(Collection entries)
______

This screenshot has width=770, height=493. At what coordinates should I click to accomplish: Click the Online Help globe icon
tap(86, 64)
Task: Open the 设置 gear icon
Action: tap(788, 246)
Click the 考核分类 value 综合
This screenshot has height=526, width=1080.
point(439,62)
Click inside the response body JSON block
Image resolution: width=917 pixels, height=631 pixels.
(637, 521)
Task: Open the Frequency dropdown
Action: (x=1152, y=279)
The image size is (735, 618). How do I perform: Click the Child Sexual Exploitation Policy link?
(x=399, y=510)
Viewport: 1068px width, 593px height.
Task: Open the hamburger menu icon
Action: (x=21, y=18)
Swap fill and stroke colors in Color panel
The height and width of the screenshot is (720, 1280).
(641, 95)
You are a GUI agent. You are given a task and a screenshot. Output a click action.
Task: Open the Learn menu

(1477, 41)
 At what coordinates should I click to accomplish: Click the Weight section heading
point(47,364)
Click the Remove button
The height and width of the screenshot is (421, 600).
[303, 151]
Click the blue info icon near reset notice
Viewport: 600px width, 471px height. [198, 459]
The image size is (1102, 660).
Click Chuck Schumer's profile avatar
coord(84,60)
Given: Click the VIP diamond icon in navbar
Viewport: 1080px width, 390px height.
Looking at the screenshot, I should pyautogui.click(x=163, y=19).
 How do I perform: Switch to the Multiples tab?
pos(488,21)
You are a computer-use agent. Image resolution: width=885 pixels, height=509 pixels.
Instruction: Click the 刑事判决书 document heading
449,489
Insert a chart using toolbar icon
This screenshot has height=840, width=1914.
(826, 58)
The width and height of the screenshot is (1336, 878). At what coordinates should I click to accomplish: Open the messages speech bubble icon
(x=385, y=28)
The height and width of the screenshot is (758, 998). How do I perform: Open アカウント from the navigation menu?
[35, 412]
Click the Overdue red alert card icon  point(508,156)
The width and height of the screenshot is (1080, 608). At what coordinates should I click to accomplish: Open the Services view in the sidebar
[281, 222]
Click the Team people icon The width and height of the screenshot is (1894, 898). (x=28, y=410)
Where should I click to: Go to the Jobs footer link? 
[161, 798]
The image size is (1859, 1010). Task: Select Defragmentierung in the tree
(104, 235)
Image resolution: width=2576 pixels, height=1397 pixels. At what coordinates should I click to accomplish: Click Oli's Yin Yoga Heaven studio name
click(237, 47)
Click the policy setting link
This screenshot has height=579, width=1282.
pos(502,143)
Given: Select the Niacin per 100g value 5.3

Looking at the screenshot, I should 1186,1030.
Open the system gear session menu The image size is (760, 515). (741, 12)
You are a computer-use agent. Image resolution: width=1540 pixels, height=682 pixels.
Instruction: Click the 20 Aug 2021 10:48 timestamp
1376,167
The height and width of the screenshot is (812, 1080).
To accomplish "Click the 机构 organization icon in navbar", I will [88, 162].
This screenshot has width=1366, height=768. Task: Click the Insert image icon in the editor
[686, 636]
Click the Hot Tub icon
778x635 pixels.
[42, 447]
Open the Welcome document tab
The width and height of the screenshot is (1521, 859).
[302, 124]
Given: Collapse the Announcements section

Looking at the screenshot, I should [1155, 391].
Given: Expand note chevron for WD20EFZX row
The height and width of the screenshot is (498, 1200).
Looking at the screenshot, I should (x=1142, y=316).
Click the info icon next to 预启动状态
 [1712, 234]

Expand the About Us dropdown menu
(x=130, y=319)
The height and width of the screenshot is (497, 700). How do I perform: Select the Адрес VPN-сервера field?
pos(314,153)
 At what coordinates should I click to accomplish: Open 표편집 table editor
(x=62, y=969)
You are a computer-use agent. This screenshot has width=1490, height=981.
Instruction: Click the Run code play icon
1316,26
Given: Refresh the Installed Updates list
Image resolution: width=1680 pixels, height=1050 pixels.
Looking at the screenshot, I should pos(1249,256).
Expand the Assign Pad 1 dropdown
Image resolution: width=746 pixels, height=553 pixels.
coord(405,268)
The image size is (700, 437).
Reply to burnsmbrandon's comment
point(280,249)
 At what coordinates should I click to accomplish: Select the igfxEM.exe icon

______

Task description => Retype all of the data word for word.

Solution =>
This screenshot has width=770, height=493. At what coordinates should I click to accomplish: Click the Online Help globe icon
tap(86, 64)
Task: Open the 设置 gear icon
Action: tap(788, 246)
Click the 考核分类 value 综合
This screenshot has height=526, width=1080.
point(439,62)
Click inside the response body JSON block
Image resolution: width=917 pixels, height=631 pixels.
(637, 521)
Task: Open the Frequency dropdown
Action: (x=1152, y=279)
The image size is (735, 618). How do I perform: Click the Child Sexual Exploitation Policy link?
(x=399, y=510)
Viewport: 1068px width, 593px height.
Task: Open the hamburger menu icon
Action: (x=21, y=18)
Swap fill and stroke colors in Color panel
The height and width of the screenshot is (720, 1280).
(641, 95)
You are a GUI agent. You are given a task and a screenshot. Output a click action.
Task: Open the Learn menu

(1477, 41)
 At what coordinates should I click to accomplish: Click the Weight section heading
point(47,364)
Click the Remove button
The height and width of the screenshot is (421, 600).
[303, 151]
Click the blue info icon near reset notice
Viewport: 600px width, 471px height. [198, 459]
The image size is (1102, 660).
Click Chuck Schumer's profile avatar
coord(84,60)
Given: Click the VIP diamond icon in navbar
Viewport: 1080px width, 390px height.
Looking at the screenshot, I should pyautogui.click(x=163, y=19).
 How do I perform: Switch to the Multiples tab?
pos(488,21)
You are a computer-use agent. Image resolution: width=885 pixels, height=509 pixels.
Instruction: Click the 刑事判决书 document heading
449,489
Insert a chart using toolbar icon
This screenshot has height=840, width=1914.
(826, 58)
The width and height of the screenshot is (1336, 878). At what coordinates should I click to accomplish: Open the messages speech bubble icon
(x=385, y=28)
The height and width of the screenshot is (758, 998). How do I perform: Open アカウント from the navigation menu?
[35, 412]
Click the Overdue red alert card icon  point(508,156)
The width and height of the screenshot is (1080, 608). At what coordinates should I click to accomplish: Open the Services view in the sidebar
[281, 222]
Click the Team people icon The width and height of the screenshot is (1894, 898). (x=28, y=410)
Where should I click to: Go to the Jobs footer link? 
[161, 798]
The image size is (1859, 1010). Task: Select Defragmentierung in the tree
(104, 235)
Image resolution: width=2576 pixels, height=1397 pixels. At what coordinates should I click to accomplish: Click Oli's Yin Yoga Heaven studio name
click(237, 47)
Click the policy setting link
This screenshot has height=579, width=1282.
pos(502,143)
Given: Select the Niacin per 100g value 5.3

Looking at the screenshot, I should 1186,1030.
Open the system gear session menu The image size is (760, 515). (741, 12)
You are a computer-use agent. Image resolution: width=1540 pixels, height=682 pixels.
Instruction: Click the 20 Aug 2021 10:48 timestamp
1376,167
The height and width of the screenshot is (812, 1080).
To accomplish "Click the 机构 organization icon in navbar", I will [88, 162].
This screenshot has width=1366, height=768. Task: Click the Insert image icon in the editor
[686, 636]
Click the Hot Tub icon
778x635 pixels.
[42, 447]
Open the Welcome document tab
The width and height of the screenshot is (1521, 859).
[302, 124]
Given: Collapse the Announcements section

Looking at the screenshot, I should [1155, 391].
Given: Expand note chevron for WD20EFZX row
The height and width of the screenshot is (498, 1200).
Looking at the screenshot, I should (x=1142, y=316).
Click the info icon next to 预启动状态
 [1712, 234]

Expand the About Us dropdown menu
(x=130, y=319)
The height and width of the screenshot is (497, 700). How do I perform: Select the Адрес VPN-сервера field?
pos(314,153)
 At what coordinates should I click to accomplish: Open 표편집 table editor
(x=62, y=969)
You are a computer-use agent. This screenshot has width=1490, height=981.
Instruction: Click the Run code play icon
1316,26
Given: Refresh the Installed Updates list
Image resolution: width=1680 pixels, height=1050 pixels.
Looking at the screenshot, I should pos(1249,256).
Expand the Assign Pad 1 dropdown
Image resolution: width=746 pixels, height=553 pixels.
coord(405,268)
The image size is (700, 437).
Reply to burnsmbrandon's comment
point(280,249)
 At what coordinates should I click to accomplish: Select the igfxEM.exe icon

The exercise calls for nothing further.